Penso che non si possa fare un ragionamento a tutto tondo senza contesto, altrimenti di rischia di cadere in visioni distorte e super semplificazioni.
Nel filone “visioni distorte”, per esempio ricade secondo me il polarizzato di Seiler. Concetto relativamente semplice, ma praticamente sempre applicato al di fuori dal campo di osservazione originale (atleti di élite); si sono poi svolto studi per confrontare il piramidale vs il polarizzato prendendo comuni mortali/atleti di buon livello e l’indicazione sembra essere che paghi maggiormente fare prima piramidale e a seguire polarizzato (e non credo sia una sorpresa).
Nel filone “super semplificazioni” ricade l’idea che il medio di una volta sia lo sweet spot e/o la soglia dei norvegesi. Magari sulla carta le intensità possono coincidere, ma evidentemente il modo di somministrazione fa un’enorme differenza.

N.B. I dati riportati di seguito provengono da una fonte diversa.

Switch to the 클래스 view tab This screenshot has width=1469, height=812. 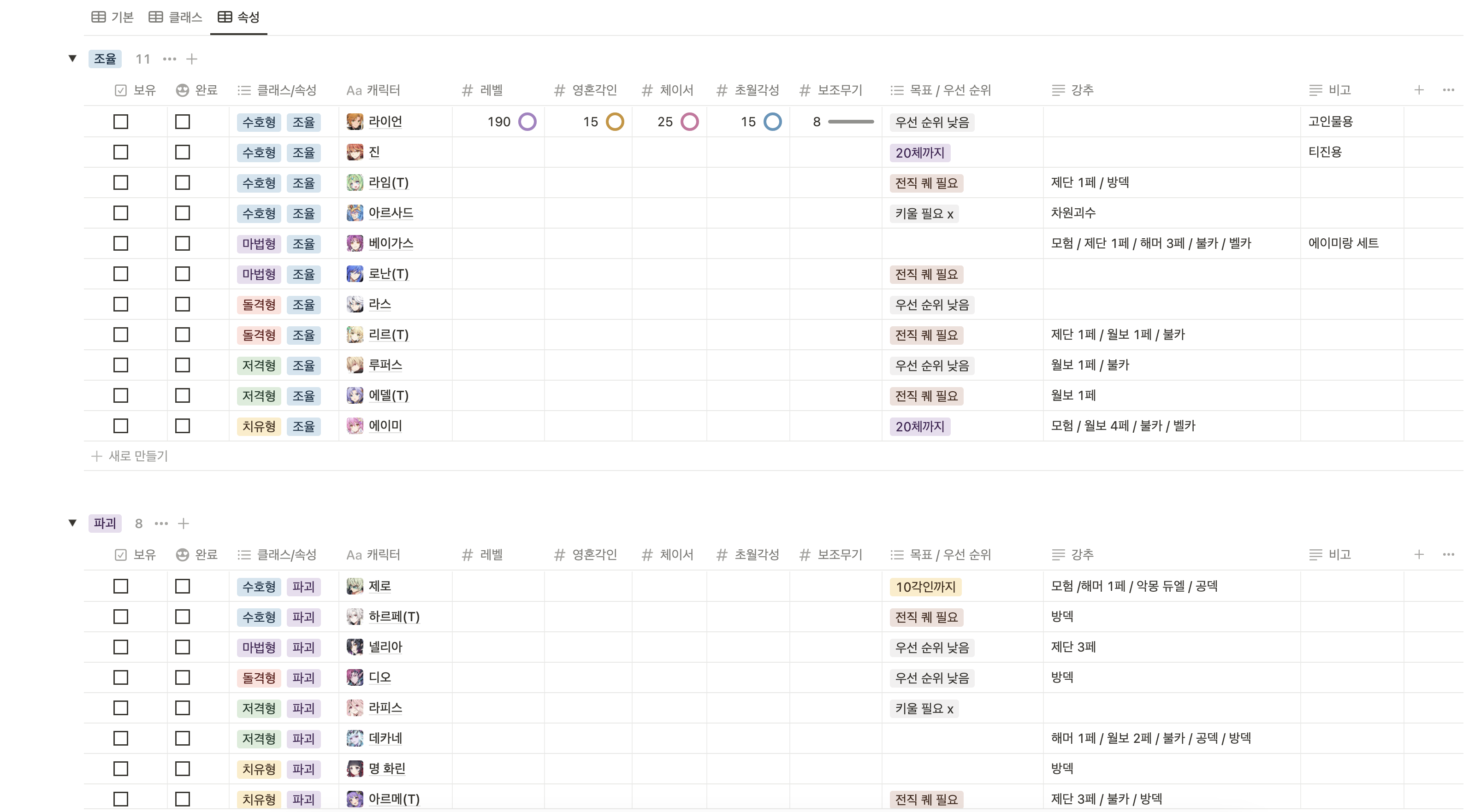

Infine, con riferimento all’intensità “buco nero” sono dell’idea che in generale sia fuori luogo definirla cosi e cercare di evitarla. Nella corsa, per esempio, è vicina/coincide con il ritmo maratona, quindi direi che sarebbe un grave errore non allenarla. Nel ciclismo non sarà certo quell’intensità che ti fa fare la differenza nelle tappe di montagna, ma immagino sarà quell’intensità che bisogna saper gestire quando si è in fuga. Ecco, direi un’intensità strumentale in gara, ma anche un ottimo strumento per costruire una base solida, assieme ad intensità inferiori, se usato con visione di insieme.